## Goal
Reproduce the records below word for word, leaving out the pictures.
= = = = = = =
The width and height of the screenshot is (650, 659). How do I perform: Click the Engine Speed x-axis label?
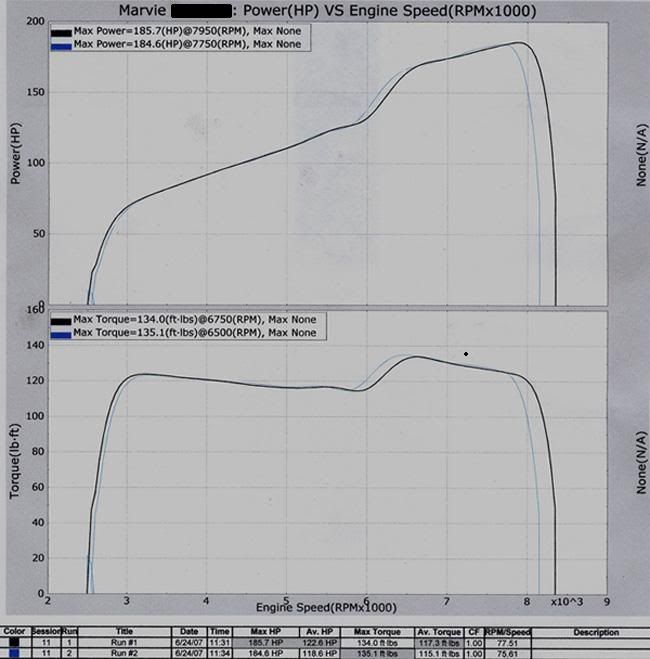click(325, 607)
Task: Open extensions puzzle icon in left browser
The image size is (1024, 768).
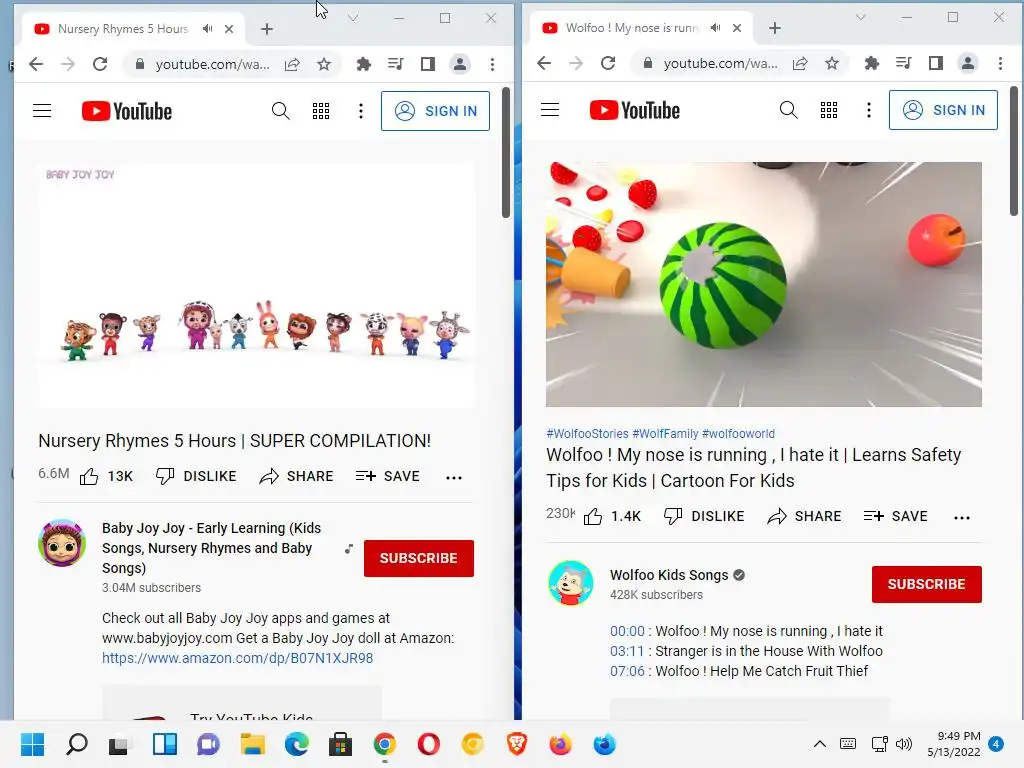Action: tap(364, 64)
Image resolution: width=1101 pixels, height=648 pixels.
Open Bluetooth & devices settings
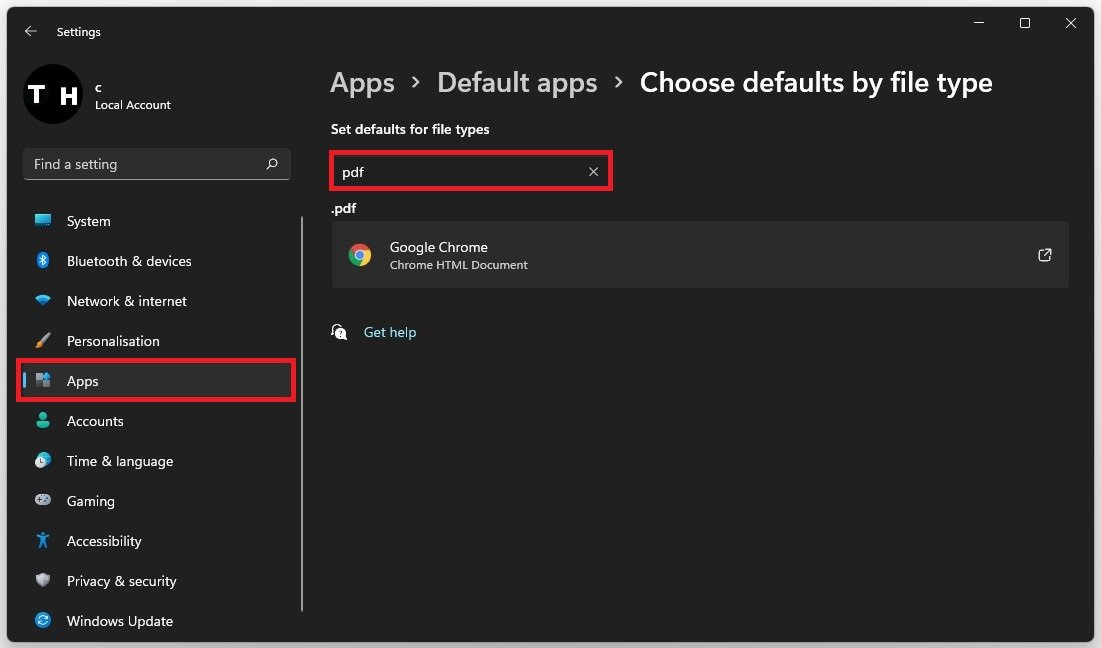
= = = = = = =
## The response
The width and height of the screenshot is (650, 659). How do I perform: Click the Engine Speed x-axis label?
click(325, 607)
Task: Open extensions puzzle icon in left browser
The image size is (1024, 768).
Action: tap(364, 64)
Image resolution: width=1101 pixels, height=648 pixels.
Open Bluetooth & devices settings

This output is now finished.